The fastest way: use the onboarding skill

If you use a coding agent like Claude Code, Codex, or OpenCode, install our onboarding skill and it will do everything for you. Install the skill:
curl -fsSL https://benchspan.com/install-skill.sh | sh
This installs the /onboard-agent skill for your coding agent. Then start a session with your coding agent and run:
/onboard-agent
The skill will:
  1. Ask about your agent (where’s the code, what runtime, what env vars it needs)
  2. Explore your codebase to understand how to invoke it
  3. Generate a working runner.sh
  4. Help you set up env vars on the dashboard
  5. Run the healthcheck benchmark to verify everything works
  6. Diagnose and fix any failures automatically
Most agents are fully onboarded in a single session.
The skill follows the Agent Skills open standard and works with Claude Code, Cursor, Codex, GitHub Copilot, and other compatible agents.

Or do it manually

If you prefer to do it yourself, here’s the process:
1

Understand how it works

Your agent runs in a Docker container.
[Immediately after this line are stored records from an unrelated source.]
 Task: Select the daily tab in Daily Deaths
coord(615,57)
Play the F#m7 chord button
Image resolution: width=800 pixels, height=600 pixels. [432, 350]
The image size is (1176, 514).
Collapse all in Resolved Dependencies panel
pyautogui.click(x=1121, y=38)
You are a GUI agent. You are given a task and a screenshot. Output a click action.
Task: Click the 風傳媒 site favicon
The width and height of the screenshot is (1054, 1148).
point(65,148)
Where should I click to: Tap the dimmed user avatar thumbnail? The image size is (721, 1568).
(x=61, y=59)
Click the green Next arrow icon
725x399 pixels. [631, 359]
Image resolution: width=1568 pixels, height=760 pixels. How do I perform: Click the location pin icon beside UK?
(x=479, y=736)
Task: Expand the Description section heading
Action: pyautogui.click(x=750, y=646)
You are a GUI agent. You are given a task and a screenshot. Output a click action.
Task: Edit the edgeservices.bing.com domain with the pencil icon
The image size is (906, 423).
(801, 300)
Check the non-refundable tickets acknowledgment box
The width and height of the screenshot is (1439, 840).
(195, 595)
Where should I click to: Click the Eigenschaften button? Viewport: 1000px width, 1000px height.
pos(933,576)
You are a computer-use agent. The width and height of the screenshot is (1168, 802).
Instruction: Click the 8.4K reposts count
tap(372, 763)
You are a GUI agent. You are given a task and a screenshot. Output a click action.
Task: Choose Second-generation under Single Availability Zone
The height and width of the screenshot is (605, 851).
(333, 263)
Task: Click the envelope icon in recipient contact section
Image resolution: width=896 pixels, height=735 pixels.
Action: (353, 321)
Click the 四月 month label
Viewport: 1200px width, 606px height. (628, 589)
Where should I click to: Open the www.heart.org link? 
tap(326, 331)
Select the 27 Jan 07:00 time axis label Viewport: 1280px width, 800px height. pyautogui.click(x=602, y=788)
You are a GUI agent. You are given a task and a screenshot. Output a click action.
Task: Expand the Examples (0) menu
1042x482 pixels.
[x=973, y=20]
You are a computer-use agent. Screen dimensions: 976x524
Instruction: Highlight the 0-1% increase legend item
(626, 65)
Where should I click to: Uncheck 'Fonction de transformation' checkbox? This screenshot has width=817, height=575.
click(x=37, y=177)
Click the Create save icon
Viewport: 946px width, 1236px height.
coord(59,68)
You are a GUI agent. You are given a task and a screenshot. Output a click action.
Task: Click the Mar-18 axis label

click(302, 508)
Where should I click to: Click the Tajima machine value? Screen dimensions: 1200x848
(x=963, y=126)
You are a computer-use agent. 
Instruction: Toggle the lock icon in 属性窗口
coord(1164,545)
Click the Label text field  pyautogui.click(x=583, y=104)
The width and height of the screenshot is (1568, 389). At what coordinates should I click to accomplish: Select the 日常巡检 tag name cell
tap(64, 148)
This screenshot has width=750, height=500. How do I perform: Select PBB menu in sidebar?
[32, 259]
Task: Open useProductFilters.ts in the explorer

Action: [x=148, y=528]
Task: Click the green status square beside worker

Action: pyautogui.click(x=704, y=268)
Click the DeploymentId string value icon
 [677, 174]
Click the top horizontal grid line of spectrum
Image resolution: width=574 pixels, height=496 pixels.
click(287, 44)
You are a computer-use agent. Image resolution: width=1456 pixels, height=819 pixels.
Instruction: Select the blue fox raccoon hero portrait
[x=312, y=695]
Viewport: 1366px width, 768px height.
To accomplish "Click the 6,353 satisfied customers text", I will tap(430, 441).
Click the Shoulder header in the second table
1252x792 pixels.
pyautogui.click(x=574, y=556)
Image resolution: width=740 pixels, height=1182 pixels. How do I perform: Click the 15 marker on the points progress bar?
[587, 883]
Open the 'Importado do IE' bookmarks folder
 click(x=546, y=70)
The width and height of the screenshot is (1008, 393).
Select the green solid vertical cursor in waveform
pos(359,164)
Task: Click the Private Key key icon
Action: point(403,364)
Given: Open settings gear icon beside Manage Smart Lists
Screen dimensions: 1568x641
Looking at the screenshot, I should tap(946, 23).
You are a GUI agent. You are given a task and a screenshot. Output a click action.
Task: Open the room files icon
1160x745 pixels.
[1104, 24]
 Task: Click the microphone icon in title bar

It gets a problem statement and a working directory. It produces output. Benchspan grades the result.You write one file — runner.sh — that installs and runs your agent. That’s the entire integration.How it works
2

Write your runner.sh

Follow the pattern that matches your setup: pip package, npm package, binary, or build from source.Writing your runner.sh
3

Set env vars on the dashboard

Add your agent’s required env vars (API keys, model config) at your dashboard settings. Whatever you set there gets injected into the container.
4

Test with the healthcheck benchmark

Run 10 simple tasks that verify your runner.sh works across different environments.
benchspan run --benchmark agent-healthcheck --agent ./my-agent
Healthcheck details
5

Run a real benchmark

benchspan run --benchmark swebench --agent ./my-agent --instances 5

What you’ll need

  • A Benchspan account (sign up)
  • The CLI installed (pip install benchspan)
  • Your agent’s source code or published package
  • API keys for whatever LLM your agent uses